• _Selected extract_
Cancer takes too many of us away, but there have been so much progress in fighting it. I was diagnosed in February with stage 3 colorectal cancer and am still going through chemo (an adventure unlike I’ve ever done). The doctor at the time told me I’m strong and young and should be a survivor, but if this were only 8 years ago she said it would be a different conversation.
I say this not bring any pity, but instead let everyone know that donations to places that fight cancer (like relay for life) and help victims out do really work. I think I heard one in 4 people will have cancer sometime in their life. Oh, and cancer is expensive!
Genie says
@ Binkey: Good health and a long life. And thank you for sharing your story with us. I have never known so many fighting cancer as I have here. And I have never lost so many. It has been a painful, spiritual and humbling experience. It is also a life changing experience, hearing those words uttered to you or a family member.
Marylou was special beyond words. And Nature Scapes is a sanctuary to many here. I am thrilled to see it moving in this direction.
Diana L says
I was shocked and so sad to hear this news. I was a student of one of her landscaping classes through Community Education. I learned a lot from Marylou in that class. Thanks to her for sharing her knowledge and passion. RIP Marylou, you will be missed by this whole community.
confidential says
Very shocking to learn we lost Mary Lou… a bird and nature lover that we will always remember.
NortonSmitty says
I only met her once about a year and a half ago when I bought a Night Blooming Jasmine plant. But she just radiated…. well, she radiated a goodness that I can’t elaborate on that would do it justice. And I can usually come up with something to spray bullshit through any situation, but I would be embarrassed and feel in her case it would not rise to the level of dignity she displayed. R.I.P. MaryLou.
Cypress Grand says
Prayer’s to Mary Lou’s family, friends and neighbors; such a great loss to the Flagler County Community.
Tom C says
Excellent article.
Rick says
My sincere condolences to Mary Lou’s family. Although I did not know her personally I admired the line of work she was in. She sounded like quite an amazing woman. Best wishes.
JJ Graham says
Beautifully written. I’m honored that she chose to have me in her garden. The picture of her and Teddy says it all. I’ve always felt that a persons heart can discerned by the care they give to animals.
Crusty Old Salt says
Marylou, you will be missed by the many lives you have touched. You have now joined Rich in a better place as the both of you now look down on your family. Both your lives were too short, but each of you made a very positive difference.

• _Work order 1_
Copy out the stretch of the reader comments from "Cypress Grand says" through "woman. Best wishes.".
• _Work order 2_
Summarize the reader comments in two sentences.

• _Given information_
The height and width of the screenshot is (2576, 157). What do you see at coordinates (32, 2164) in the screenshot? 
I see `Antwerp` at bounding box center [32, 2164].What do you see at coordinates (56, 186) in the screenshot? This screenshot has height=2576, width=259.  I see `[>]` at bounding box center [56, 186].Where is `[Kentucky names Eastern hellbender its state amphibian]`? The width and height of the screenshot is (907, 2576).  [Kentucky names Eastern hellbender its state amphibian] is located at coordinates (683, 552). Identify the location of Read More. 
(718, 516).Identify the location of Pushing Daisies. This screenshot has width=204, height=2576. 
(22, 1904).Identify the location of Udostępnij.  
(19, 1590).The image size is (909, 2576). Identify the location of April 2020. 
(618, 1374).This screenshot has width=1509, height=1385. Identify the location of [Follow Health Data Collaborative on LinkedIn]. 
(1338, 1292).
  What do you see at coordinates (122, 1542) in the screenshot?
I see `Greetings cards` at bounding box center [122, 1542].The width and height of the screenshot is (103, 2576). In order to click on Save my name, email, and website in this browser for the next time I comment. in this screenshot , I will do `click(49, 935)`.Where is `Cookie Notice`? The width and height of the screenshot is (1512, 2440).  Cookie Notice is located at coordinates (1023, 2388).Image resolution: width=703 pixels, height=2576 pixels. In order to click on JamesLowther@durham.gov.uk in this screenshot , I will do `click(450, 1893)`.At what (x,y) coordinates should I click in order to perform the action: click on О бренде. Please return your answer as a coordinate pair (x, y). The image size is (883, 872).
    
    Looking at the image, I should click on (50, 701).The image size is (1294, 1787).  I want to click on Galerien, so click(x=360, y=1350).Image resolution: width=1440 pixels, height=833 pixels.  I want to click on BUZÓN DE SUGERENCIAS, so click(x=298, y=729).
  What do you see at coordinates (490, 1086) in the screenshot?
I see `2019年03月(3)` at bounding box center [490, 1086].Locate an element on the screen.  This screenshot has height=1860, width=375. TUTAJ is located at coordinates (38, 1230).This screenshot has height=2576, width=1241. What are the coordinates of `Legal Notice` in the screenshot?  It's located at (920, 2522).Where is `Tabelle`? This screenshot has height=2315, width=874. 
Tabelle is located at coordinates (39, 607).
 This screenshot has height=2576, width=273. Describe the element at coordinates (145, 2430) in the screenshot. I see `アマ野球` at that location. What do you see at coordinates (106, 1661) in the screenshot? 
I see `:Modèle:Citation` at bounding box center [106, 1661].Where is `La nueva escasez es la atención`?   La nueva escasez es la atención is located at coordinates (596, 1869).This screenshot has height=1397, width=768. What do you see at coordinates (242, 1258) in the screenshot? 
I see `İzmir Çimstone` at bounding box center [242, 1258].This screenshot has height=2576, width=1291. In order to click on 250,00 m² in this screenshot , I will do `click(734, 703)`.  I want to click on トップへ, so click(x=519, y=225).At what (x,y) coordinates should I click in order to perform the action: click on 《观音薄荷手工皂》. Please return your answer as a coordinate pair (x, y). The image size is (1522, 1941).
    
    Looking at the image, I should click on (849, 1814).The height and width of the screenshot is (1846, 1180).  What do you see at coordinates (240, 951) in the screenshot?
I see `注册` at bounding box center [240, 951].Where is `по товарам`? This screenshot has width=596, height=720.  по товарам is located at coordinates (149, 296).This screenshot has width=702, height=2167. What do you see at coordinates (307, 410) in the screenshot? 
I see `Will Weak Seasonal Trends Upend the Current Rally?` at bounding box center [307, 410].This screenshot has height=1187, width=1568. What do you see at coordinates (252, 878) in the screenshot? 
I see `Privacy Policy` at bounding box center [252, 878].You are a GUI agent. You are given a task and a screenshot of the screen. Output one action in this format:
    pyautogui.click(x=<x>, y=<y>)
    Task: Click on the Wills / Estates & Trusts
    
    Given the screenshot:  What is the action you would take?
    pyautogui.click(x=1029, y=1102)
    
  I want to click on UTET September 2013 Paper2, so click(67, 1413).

• _Output 1_
Cypress Grand says
Prayer’s to Mary Lou’s family, friends and neighbors; such a great loss to the Flagler County Community.
Tom C says
Excellent article.
Rick says
My sincere condolences to Mary Lou’s family. Although I did not know her personally I admired the line of work she was in. She sounded like quite an amazing woman. Best wishes.

• _Output 2_
One commenter describes being diagnosed in February with stage 3 colorectal cancer and still going through chemo, and says donations to places that fight cancer really work. Other commenters mourn Marylou, recalling her landscaping class, her love of birds and nature, and the goodness she radiated, and they offer condolences to her family.